**OBIETTIVI:**
1. Riassumi in due frasi il brano su Emma.
2. Copia parola per parola, dal brano su Emma, il tratto che va da "A questo punto" fino a "cosa sia Emma.".

**TESTO DELLA PAGINA:**
A questo punto Emma può essere considerato anche un romanzo sulle coppie, o su quel che porta donne e uomini a mettersi insieme, e qui troviamo l’evidenza di due modalità. Da una parte abbiamo le motivazioni socioeconomiche nelle coppie Hawkins-Elton o Taylor-Weston o Smith-Martin, dall’altra parte abbiamo l’amore senza spinte sociali come in Fairfax-Churchill ma motivato in un interpersonale e in un certo senso ragionevole e reciproco vantaggio e chiedo scusa per questo pezzetto di spoiler che non si poteva evitare, ma fra tutti campeggia Knightley, che ama in entrambe le modalità, esattamente nell’ambiente socioeconomico di sua spettanza ma ama di un amore che trascende ogni motivazione ragionevole, e forse in questo batte anche Darcy di Orgoglio e pregiudizio, perché Darcy è ben convinto che Elizabeth Bennet sia un fiore di persona, mentre Knightley sa benissimo che cosa sia Emma.

**Record tratti da un dataset:**
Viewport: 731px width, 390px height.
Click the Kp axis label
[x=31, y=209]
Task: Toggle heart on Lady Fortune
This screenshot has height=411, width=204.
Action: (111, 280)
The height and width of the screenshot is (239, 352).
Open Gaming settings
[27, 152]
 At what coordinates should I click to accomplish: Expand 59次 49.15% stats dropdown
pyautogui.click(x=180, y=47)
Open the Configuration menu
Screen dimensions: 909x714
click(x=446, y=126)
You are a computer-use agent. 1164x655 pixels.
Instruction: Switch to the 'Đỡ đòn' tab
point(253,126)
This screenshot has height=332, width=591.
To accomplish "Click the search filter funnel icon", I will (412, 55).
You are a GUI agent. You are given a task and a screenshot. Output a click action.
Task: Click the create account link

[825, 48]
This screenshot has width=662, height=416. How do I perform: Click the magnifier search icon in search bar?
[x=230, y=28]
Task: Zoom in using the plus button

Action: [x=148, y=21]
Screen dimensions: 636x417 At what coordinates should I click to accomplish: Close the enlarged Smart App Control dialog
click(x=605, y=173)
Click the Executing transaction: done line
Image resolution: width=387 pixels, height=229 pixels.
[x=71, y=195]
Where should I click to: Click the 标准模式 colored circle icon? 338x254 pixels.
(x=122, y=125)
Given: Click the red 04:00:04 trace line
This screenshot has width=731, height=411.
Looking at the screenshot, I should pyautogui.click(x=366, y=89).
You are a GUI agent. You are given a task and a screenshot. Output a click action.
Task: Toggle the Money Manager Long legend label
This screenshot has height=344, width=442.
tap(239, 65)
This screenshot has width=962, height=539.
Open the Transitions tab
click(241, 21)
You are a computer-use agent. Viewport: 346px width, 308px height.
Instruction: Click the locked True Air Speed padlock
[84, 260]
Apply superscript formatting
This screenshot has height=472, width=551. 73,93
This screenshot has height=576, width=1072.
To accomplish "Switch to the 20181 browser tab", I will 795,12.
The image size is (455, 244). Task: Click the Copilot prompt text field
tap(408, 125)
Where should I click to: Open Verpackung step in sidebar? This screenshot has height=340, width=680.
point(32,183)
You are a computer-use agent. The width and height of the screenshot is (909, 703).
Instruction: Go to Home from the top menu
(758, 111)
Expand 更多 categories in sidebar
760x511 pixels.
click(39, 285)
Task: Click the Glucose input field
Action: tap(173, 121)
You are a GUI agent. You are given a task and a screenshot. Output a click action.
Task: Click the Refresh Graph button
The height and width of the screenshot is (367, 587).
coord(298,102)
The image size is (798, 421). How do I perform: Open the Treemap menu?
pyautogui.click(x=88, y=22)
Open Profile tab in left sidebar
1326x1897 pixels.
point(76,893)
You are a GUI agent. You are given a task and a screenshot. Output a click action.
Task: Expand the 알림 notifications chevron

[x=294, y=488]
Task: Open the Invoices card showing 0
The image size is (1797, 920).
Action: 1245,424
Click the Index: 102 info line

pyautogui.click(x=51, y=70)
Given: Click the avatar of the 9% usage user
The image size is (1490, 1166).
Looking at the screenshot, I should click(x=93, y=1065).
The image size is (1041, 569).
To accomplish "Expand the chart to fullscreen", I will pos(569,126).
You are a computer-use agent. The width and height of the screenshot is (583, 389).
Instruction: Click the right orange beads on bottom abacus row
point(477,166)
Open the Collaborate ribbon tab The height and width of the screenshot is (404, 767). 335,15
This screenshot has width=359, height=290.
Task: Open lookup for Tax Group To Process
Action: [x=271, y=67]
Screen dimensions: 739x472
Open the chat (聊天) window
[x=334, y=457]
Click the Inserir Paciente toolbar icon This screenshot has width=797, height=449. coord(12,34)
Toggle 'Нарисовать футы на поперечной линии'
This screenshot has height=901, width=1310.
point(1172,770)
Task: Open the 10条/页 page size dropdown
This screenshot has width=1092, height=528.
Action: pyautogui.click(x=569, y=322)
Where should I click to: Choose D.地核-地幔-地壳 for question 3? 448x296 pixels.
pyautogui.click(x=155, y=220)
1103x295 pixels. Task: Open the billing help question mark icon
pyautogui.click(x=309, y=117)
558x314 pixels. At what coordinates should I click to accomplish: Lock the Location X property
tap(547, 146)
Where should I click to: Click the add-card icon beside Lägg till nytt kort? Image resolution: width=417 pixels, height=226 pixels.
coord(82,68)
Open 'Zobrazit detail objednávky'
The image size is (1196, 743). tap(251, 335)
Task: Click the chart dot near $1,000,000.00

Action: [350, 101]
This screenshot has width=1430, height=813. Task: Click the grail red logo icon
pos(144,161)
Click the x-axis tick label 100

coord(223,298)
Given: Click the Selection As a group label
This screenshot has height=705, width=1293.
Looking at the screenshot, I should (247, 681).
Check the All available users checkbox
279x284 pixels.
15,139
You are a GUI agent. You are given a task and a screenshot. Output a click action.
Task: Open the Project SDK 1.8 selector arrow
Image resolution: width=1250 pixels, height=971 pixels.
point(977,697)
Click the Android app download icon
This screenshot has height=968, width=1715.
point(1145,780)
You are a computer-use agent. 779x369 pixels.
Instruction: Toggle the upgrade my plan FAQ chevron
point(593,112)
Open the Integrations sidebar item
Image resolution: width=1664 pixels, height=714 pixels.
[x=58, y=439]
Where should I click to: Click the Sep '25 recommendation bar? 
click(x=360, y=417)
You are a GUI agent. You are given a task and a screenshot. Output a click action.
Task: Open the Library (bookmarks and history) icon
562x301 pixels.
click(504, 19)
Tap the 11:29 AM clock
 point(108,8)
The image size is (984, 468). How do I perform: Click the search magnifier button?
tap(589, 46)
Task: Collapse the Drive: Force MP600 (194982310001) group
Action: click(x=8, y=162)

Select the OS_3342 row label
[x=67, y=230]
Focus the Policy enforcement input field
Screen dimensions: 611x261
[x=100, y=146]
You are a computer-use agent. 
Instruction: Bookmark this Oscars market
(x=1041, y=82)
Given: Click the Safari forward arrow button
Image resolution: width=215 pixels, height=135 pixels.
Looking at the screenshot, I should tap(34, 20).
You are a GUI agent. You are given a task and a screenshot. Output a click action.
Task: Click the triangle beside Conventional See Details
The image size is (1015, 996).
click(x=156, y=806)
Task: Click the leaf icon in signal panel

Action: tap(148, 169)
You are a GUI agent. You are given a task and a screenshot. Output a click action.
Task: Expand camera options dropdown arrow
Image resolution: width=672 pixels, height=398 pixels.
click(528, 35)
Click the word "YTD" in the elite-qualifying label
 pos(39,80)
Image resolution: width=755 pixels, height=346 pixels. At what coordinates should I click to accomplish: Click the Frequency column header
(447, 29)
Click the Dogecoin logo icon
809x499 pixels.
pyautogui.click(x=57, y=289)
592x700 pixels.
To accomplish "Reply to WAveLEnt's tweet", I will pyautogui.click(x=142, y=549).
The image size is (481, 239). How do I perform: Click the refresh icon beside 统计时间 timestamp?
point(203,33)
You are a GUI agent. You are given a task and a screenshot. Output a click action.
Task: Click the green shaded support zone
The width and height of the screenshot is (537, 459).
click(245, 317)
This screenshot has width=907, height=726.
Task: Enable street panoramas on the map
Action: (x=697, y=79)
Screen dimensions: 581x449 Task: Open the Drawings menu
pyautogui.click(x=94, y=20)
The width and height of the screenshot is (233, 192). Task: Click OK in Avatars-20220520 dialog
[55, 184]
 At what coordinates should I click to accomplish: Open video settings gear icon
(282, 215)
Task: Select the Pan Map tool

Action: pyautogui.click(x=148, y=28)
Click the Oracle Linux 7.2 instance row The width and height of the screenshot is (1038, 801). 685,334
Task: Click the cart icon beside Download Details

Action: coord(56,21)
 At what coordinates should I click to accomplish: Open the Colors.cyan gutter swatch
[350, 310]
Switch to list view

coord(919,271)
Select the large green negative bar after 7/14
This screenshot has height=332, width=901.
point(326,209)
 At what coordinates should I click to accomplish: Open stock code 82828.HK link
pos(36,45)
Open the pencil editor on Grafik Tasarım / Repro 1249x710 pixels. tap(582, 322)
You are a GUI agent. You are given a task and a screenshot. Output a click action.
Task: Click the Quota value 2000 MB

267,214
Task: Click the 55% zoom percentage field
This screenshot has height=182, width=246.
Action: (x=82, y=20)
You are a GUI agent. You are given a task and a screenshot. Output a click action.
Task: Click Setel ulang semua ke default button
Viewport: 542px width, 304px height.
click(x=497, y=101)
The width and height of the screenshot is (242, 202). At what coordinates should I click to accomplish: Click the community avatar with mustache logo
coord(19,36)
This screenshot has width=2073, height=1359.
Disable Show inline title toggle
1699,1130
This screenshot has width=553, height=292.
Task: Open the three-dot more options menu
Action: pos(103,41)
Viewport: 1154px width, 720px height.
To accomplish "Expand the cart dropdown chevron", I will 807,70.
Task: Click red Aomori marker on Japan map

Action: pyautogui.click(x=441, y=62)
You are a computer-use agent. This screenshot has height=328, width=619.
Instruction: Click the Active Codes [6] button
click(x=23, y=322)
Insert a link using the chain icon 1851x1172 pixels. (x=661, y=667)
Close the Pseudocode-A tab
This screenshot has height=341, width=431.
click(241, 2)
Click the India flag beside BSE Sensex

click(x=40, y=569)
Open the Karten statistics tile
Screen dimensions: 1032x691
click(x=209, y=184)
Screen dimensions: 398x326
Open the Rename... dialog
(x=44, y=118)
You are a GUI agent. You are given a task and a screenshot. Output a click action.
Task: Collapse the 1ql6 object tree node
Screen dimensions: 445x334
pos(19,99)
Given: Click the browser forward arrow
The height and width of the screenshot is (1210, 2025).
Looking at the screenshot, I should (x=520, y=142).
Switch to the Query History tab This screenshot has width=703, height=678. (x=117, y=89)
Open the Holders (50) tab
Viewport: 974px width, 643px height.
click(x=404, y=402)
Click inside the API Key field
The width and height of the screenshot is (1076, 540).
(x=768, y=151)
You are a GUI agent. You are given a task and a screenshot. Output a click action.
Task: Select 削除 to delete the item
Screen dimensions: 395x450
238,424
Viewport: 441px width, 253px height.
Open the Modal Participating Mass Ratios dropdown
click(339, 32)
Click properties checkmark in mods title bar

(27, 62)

**RISPOSTE ALL'ESERCIZIO:**
1. Emma può essere considerato anche un romanzo sulle coppie, in cui emergono due modalità che portano donne e uomini a mettersi insieme. Accanto alle coppie mosse da motivazioni socioeconomiche, come Hawkins-Elton, Taylor-Weston e Smith-Martin, c'è l'amore senza spinte sociali di Fairfax-Churchill, mentre Knightley ama in entrambe le modalità e forse batte anche Darcy, perché sa benissimo che cosa sia Emma.

2.
A questo punto Emma può essere considerato anche un romanzo sulle coppie, o su quel che porta donne e uomini a mettersi insieme, e qui troviamo l’evidenza di due modalità. Da una parte abbiamo le motivazioni socioeconomiche nelle coppie Hawkins-Elton o Taylor-Weston o Smith-Martin, dall’altra parte abbiamo l’amore senza spinte sociali come in Fairfax-Churchill ma motivato in un interpersonale e in un certo senso ragionevole e reciproco vantaggio e chiedo scusa per questo pezzetto di spoiler che non si poteva evitare, ma fra tutti campeggia Knightley, che ama in entrambe le modalità, esattamente nell’ambiente socioeconomico di sua spettanza ma ama di un amore che trascende ogni motivazione ragionevole, e forse in questo batte anche Darcy di Orgoglio e pregiudizio, perché Darcy è ben convinto che Elizabeth Bennet sia un fiore di persona, mentre Knightley sa benissimo che cosa sia Emma.